A proposta do PCP para que, em 2018, não haja cativações de despesa nestas entidades foi aprovada com os votos favoráveis de todos os partidos com exceção do PSD, que se absteve.

Na quarta-feira, o parlamento aprovou um "travão" para garantir que as cativações no próximo ano são inferiores a 90% do valor global inicialmente bloqueado em 2017, bem como a exclusão dos hospitais e da educação dos cativos.

Também na quarta-feira, foi aprovada uma proposta de alteração do PCP que impede que seja cativada despesa no ensino básico e secundário, hospitais e transportes (com o voto favorável de todos os grupos parlamentares, à exceção da abstenção do PSD) e uma outra do PS, que exclui também dessa possibilidade a formação profissional.

Por outro lado, os deputados chumbaram as propostas do PSD e do CDS sobre esta matéria: os sociais-democratas defendiam que as cativações não pudessem ultrapassar 1,5% da despesa efetiva total e os centristas defendiam um 'travão' de 1% total da despesa efetiva orçamentada da administração central.
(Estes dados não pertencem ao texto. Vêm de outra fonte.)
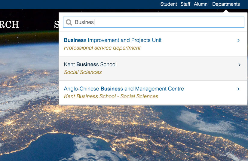The width and height of the screenshot is (248, 161).
Task: Click the "Kent Business School - Social Sciences" subtitle
Action: coord(111,97)
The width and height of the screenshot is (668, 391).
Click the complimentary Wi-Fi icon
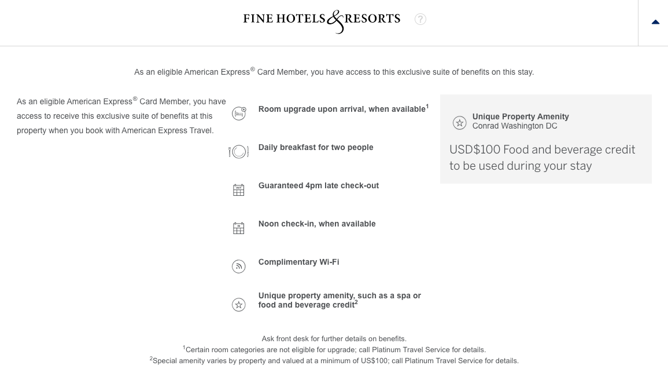click(238, 266)
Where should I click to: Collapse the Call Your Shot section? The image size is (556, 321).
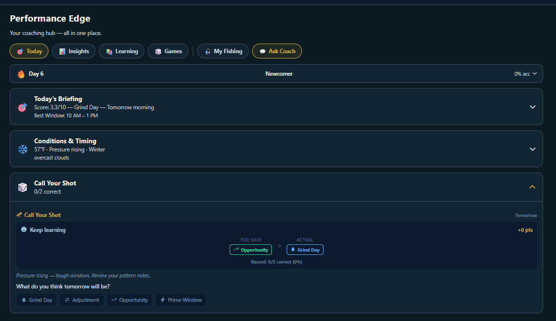click(532, 187)
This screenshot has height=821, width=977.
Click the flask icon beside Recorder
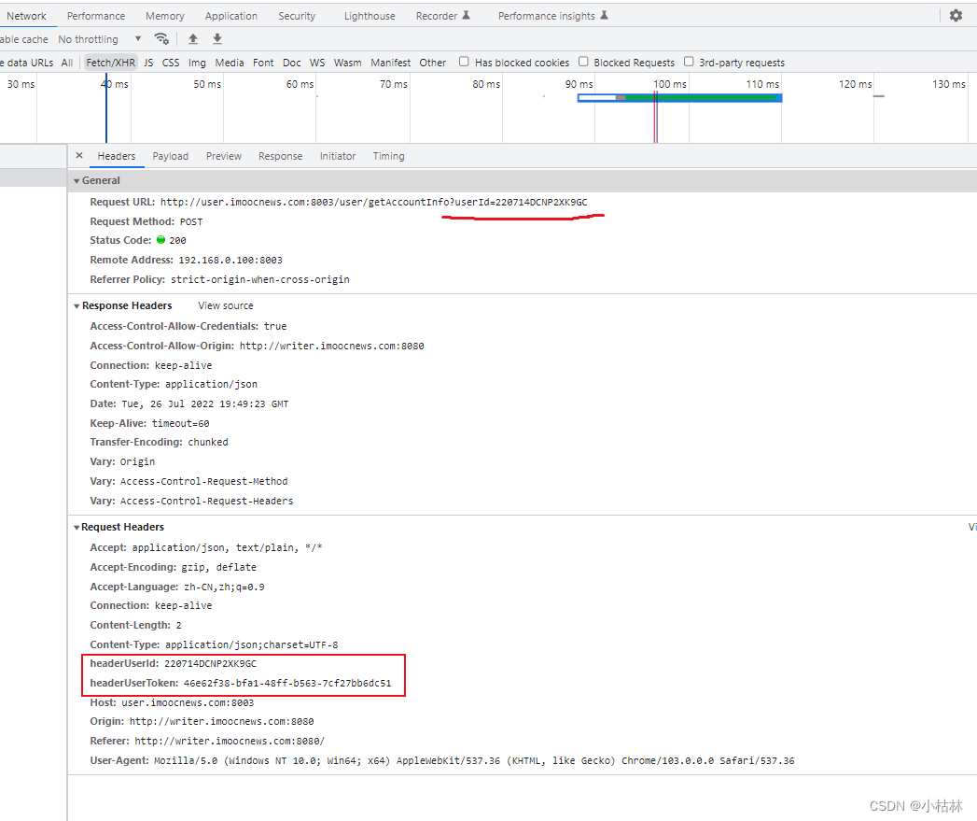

Os deputados da comissão parlamentar de Orçamento, Finanças e Modernização Administrativa cumprem hoje o segundo dia de votações da proposta de Orçamento do Estado para 2018 (OE2018) e das centenas de propostas de alteração apresentadas pelos partidos, num dia que está a ser marcado por várias interrupções para debater o método de votação a utilizar.